━━━━━ Document section ━━━━━

What Happens When Ransomware Strikes
The sequence is fast and destructive. Once ransomware executes on a single device, it typically moves laterally across the network — identifying shared drives, backup systems, and connected devices — before encrypting everything simultaneously. The encryption happens in minutes. By the time anyone notices something is wrong, the damage is often complete.
The ransom demand arrives as a text file on the desktop or as a changed desktop background: pay a specified amount in cryptocurrency within a defined timeframe, or the decryption key is deleted permanently. Some ransomware groups also exfiltrate data before encrypting it, threatening to publish sensitive business or customer data publicly if the ransom isn't paid — a tactic known as "double extortion."
Recovery without paying is possible only if you have clean, tested backups that the ransomware hasn't also encrypted. Many businesses discover at this point that their backups were either incomplete, outdated, or also affected by the attack.
How to Reduce Your Risk
The NCSC's Cyber Essentials scheme identifies five technical controls that, if properly implemented, protect against the majority of common cyberattacks including ransomware:
- Firewalls — properly configured to block unnecessary inbound connections
- Secure configuration — removing default passwords, disabling unused services
- Access control — ensuring users only have the access they need
- Malware protection — up-to-date endpoint security on all devices
- Patch management — applying security updates promptly across all systems
Beyond Cyber Essentials, tested offline or immutable backups are the single most important additional control. If ransomware can't reach your backups, you can recover without paying. Lasetech provides cybersecurity monitoring and managed backup services that address these controls as part of a managed IT support arrangement — meaning the fundamentals are covered continuously, not just at point-in-time reviews.
Frequently Asked Questions
Should a small business pay a ransomware demand?
The NCSC and the UK government advise against paying ransoms. Payment funds criminal organisations, does not guarantee that decryption keys will work, and marks your business as one willing to pay — which can make you a target for repeat attacks. If you have clean backups, recovery without paying is often faster than waiting for a decryption key. If you don't have backups, the situation is more difficult, which is why prevention and backup testing are so critical.
Does cyber insurance cover ransomware attacks?

━━━━━ Dataset records ━━━━━

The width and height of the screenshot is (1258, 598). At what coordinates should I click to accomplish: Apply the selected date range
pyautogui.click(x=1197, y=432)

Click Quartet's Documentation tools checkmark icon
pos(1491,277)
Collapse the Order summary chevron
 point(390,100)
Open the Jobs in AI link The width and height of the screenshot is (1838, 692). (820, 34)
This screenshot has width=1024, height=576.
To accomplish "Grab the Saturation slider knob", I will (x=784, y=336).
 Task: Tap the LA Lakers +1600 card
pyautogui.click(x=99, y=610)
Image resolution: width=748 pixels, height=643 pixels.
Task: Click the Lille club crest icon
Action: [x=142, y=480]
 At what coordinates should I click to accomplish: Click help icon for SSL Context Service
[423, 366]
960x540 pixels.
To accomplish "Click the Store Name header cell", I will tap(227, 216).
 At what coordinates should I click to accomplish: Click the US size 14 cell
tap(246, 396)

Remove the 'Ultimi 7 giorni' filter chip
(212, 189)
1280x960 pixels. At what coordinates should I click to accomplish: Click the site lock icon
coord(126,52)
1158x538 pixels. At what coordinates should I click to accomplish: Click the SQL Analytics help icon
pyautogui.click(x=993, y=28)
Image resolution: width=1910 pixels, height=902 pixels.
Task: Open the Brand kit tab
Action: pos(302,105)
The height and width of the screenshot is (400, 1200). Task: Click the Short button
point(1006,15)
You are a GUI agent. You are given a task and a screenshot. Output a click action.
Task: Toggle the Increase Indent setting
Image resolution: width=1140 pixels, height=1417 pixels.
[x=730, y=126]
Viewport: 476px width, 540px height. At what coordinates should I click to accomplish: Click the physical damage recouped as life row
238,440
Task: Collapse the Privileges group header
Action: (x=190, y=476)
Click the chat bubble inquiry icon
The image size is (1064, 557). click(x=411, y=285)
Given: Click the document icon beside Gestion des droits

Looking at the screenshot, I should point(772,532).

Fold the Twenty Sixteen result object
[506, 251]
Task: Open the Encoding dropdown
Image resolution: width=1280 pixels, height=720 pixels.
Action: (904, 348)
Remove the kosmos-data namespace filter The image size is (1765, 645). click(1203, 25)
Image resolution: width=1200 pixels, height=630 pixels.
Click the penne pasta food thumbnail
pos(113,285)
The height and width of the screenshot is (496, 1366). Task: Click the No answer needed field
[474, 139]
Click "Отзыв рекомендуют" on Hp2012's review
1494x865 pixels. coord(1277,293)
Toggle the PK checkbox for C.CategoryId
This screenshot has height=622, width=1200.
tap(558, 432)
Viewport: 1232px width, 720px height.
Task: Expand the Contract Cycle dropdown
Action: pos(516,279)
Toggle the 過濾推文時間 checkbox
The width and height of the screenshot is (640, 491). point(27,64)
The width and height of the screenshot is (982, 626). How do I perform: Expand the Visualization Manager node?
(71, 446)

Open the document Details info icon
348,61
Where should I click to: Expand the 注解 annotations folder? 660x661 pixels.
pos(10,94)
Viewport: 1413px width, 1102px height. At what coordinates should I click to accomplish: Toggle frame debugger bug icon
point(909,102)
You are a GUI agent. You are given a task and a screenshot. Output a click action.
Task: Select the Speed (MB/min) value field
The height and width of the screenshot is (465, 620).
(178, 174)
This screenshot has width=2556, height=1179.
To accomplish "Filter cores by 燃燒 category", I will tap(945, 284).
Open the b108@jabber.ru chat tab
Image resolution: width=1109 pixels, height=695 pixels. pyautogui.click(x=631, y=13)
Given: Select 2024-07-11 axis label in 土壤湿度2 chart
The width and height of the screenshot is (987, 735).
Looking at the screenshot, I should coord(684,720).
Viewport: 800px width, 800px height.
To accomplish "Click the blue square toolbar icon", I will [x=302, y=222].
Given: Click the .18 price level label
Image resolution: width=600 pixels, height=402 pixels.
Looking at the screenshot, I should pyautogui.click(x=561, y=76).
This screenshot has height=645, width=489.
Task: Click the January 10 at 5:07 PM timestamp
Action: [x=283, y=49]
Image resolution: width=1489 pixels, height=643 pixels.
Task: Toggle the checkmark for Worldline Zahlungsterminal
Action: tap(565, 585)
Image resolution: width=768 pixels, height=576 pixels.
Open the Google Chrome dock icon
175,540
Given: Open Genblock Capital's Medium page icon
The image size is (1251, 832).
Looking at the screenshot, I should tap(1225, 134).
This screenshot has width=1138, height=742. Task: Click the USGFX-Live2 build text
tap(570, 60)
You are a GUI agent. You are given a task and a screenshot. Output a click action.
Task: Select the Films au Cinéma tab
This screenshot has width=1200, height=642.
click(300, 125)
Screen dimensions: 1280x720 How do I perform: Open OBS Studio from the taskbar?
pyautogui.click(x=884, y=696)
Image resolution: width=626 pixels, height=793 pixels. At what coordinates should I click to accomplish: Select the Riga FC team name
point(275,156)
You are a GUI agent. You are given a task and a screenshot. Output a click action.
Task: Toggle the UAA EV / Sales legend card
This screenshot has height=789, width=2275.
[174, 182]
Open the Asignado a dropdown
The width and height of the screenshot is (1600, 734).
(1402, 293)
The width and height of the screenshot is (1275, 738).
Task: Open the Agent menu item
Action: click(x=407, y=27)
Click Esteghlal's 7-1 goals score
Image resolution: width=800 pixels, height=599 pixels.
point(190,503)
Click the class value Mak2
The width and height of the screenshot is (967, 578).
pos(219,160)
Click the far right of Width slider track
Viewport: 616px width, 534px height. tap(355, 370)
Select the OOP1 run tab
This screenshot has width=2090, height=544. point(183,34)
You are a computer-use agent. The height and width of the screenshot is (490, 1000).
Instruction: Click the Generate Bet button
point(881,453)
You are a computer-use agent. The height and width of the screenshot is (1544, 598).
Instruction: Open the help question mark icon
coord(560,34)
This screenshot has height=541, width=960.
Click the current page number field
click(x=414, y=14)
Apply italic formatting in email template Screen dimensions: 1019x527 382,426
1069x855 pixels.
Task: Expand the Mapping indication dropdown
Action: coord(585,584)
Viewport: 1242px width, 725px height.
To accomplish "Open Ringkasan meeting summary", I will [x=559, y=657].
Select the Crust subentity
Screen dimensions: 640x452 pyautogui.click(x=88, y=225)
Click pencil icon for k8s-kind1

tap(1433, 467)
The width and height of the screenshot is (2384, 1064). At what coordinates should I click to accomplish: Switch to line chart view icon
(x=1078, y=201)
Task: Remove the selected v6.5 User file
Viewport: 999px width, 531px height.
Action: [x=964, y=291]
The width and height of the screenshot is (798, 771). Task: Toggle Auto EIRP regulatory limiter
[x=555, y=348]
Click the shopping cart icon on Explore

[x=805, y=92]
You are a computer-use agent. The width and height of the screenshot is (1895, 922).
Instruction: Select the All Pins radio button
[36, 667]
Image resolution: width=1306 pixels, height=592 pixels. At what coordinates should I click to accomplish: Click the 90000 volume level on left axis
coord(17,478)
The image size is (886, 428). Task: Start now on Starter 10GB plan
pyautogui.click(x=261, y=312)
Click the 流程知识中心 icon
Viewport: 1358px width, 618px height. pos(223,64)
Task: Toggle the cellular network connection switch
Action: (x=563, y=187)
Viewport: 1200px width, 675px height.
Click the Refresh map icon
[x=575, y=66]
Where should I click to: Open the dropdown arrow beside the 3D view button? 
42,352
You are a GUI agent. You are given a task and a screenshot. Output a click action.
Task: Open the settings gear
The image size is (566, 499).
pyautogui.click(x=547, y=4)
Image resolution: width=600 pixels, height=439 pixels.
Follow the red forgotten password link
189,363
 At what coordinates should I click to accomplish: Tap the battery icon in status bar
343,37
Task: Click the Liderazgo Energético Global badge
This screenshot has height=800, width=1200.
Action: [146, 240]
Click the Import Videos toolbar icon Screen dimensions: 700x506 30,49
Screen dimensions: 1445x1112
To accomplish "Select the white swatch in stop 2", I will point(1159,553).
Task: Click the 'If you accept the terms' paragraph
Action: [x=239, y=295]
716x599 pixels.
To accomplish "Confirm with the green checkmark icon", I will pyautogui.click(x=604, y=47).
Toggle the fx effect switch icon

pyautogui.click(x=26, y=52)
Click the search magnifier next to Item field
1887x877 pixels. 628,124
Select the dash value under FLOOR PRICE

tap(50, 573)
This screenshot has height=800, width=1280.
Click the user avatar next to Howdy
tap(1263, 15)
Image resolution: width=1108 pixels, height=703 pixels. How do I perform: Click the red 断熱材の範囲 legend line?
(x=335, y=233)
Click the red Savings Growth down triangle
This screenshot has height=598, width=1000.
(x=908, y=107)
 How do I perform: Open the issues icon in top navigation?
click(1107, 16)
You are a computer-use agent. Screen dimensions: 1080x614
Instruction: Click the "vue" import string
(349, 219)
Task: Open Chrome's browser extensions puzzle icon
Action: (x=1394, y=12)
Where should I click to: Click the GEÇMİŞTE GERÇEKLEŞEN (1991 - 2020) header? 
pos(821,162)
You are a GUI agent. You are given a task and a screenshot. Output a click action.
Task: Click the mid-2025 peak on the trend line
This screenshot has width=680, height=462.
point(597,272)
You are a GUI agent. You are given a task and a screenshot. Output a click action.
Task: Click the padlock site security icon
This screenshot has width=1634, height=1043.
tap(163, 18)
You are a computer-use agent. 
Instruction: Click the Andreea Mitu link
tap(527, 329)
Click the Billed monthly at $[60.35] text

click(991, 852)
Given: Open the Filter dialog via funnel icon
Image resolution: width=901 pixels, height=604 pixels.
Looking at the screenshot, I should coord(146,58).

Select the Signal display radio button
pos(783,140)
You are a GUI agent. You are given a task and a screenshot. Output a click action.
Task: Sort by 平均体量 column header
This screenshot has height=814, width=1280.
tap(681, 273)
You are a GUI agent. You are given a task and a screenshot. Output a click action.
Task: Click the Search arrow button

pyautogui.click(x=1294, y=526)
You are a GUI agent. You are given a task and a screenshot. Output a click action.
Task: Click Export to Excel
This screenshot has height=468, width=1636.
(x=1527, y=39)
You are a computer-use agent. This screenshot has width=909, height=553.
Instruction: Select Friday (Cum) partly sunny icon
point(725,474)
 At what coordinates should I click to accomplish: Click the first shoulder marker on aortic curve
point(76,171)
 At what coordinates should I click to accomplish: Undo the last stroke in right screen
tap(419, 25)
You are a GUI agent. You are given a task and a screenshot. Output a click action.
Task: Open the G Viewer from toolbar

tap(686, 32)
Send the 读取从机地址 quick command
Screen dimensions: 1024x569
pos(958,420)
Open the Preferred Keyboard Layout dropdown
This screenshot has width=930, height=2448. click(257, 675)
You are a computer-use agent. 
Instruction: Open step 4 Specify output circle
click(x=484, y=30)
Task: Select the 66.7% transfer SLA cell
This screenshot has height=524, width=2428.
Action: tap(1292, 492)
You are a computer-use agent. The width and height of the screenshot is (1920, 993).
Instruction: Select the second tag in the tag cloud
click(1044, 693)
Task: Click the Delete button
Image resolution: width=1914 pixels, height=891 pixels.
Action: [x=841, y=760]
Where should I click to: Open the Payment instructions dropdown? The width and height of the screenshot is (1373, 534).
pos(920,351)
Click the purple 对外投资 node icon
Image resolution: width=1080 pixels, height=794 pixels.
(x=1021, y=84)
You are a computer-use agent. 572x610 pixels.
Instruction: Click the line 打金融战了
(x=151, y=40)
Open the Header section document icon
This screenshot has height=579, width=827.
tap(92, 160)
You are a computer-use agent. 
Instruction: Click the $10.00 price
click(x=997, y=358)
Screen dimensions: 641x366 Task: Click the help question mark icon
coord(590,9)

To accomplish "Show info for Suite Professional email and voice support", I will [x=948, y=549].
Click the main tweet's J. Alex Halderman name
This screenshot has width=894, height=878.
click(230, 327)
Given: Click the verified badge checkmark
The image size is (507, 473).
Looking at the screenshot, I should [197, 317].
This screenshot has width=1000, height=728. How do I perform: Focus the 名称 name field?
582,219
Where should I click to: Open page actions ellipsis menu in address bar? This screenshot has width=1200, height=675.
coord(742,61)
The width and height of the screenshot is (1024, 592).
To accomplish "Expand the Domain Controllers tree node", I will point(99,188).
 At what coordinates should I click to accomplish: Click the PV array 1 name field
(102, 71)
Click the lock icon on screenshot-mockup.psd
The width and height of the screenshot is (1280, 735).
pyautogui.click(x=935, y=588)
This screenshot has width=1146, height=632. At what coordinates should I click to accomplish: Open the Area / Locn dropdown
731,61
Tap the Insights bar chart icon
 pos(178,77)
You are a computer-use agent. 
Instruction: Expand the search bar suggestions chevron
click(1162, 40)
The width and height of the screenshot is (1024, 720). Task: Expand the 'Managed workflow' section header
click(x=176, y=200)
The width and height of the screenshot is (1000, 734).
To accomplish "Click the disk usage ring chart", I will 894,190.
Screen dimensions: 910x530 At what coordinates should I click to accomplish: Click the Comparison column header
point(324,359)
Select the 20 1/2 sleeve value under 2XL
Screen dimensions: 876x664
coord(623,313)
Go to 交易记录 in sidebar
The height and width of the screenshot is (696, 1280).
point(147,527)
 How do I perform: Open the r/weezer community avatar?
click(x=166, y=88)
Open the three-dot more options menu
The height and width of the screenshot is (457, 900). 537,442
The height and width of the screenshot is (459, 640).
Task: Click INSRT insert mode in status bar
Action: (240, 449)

━━━━━

> [Task list]:
1. Copy the passage from the text on ransomware word for word, starting at "What Happens When" and ending at "is often complete.".
2. In the text on ransomware, what name is given to the tactic of taking data before encrypting it and threatening to publish it if the ransom isn't paid?

> [Task solutions]:
1.
What Happens When Ransomware Strikes
The sequence is fast and destructive. Once ransomware executes on a single device, it typically moves laterally across the network — identifying shared drives, backup systems, and connected devices — before encrypting everything simultaneously. The encryption happens in minutes. By the time anyone notices something is wrong, the damage is often complete.

2. Double extortion.